▶ **READING PASSAGE**:
>> start
Intro to data wrangling and scraping using R
Background
In 2020, I was contacted by my former lecturer when I studied Statistics at Gadjah Mada University, Indonesia. He invited me to participate as an instructor in a workshop at The Tenth International Conference and Workshop on High-Dimensional Data Analysis (ICW-HDDA-X) 2020. I was surprised at that time because we had not communicated for eight years. However, at the same time, I also felt flattered because he still remembered me and felt that I was capable and worthy of being an instructor at the workshop. The material that I decided to convey at that time was as stated in the title of this post. Without further ado, let’s go!
What is data wrangling?
Data wrangling is everything you need to do before doing data analysis. Mostly we have to do these things:
- Spot variables and observations
- Derive new variables and observations
- Reshape the data into the best format
- Joining multiple datasets
- Group-wise summarize
Quoting from an article published by The New York Times, it says “Data scientists, according to interviews and expert estimates, spend from 50% to 80% of their time in this matter, before it can be explored.” Therefore, it would be good if we could carry out this data-wrangling process efficiently and effectively so that we could utilize more of our time to carry out the analysis.
Data wrangling using R
For this material, I use the R programming language with the R Studio GUI. You can download the R programming language here and the R Studio GUI there. The packages that I said for doing data wrangling at that time were `tidyr` and `dplyr` both of which are part of the `tidyverse`.
# installing the packages for the first time
.packages(c('tidyr', 'dplyr'))
# load the packages using the library function
library(tidyr)
library(dplyr)
There are also several additional packages that I use, namely `devtools` and `EDAWR`. Specifically for `EDAWR` we can only get it if we use the R Studio GUI.
# installing and loading the `devtools` packages for the first time
install.packages('devtools')
library(devtools)
# installing the EDAWR using install_github from devtools
install_github('rstudio/EDAWR')
library(EDAWR)
Finally, we can use several datasets available in the EDAWR package, such as `storms`, `cases`, `pollution`, and `tb`.
>> end
▶ **DATASET ENTRIES**:
>> start
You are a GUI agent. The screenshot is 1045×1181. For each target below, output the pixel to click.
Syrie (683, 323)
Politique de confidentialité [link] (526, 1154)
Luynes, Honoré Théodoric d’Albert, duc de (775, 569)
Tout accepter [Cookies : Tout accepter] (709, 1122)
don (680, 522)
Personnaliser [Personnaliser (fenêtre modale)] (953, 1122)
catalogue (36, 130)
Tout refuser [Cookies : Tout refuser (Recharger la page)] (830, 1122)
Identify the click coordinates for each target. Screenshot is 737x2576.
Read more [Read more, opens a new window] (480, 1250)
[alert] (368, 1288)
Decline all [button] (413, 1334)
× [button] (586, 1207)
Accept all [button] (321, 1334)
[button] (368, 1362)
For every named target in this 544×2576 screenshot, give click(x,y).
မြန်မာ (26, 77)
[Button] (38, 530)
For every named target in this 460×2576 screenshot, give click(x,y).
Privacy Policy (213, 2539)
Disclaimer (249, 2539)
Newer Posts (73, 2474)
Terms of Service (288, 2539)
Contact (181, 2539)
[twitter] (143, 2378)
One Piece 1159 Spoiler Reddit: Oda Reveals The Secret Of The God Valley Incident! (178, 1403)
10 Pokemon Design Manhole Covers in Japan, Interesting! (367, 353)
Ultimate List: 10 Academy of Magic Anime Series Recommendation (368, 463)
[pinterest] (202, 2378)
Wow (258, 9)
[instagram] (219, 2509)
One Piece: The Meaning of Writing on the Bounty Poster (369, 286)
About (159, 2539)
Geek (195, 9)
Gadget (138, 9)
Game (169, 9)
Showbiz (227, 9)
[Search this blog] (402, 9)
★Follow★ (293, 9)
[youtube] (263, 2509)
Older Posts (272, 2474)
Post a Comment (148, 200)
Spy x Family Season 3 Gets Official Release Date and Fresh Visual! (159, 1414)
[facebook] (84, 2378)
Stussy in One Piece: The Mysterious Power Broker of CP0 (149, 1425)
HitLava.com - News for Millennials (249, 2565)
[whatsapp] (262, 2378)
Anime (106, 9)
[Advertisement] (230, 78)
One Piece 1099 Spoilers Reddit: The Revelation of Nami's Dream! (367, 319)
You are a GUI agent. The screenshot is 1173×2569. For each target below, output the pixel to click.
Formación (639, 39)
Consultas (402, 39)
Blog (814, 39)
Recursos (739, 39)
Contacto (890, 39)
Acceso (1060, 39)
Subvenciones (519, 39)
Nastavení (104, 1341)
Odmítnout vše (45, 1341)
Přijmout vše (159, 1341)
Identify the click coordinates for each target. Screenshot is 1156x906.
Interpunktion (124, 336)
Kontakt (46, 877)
>> end
▶ **PROBLEMS TO WORK ON**:
1) Using the data wrangling post, explain in one to three sentences why it would be good to carry out data wrangling efficiently and effectively.
2) Copy the data wrangling post word for word, from "Data wrangling using" up to and including "install.packages('devtools')".
You won't need the rows to do this.

▶ **SOLVED PROBLEMS**:
1) According to an article in The New York Times, data scientists spend from 50% to 80% of their time on data wrangling before the data can be explored. Doing this process efficiently and effectively would leave more time for the actual analysis.

2)
Data wrangling using R
For this material, I use the R programming language with the R Studio GUI. You can download the R programming language here and the R Studio GUI there. The packages that I said for doing data wrangling at that time were `tidyr` and `dplyr` both of which are part of the `tidyverse`.
# installing the packages for the first time
.packages(c('tidyr', 'dplyr'))
# load the packages using the library function
library(tidyr)
library(dplyr)
There are also several additional packages that I use, namely `devtools` and `EDAWR`. Specifically for `EDAWR` we can only get it if we use the R Studio GUI.
# installing and loading the `devtools` packages for the first time
install.packages('devtools')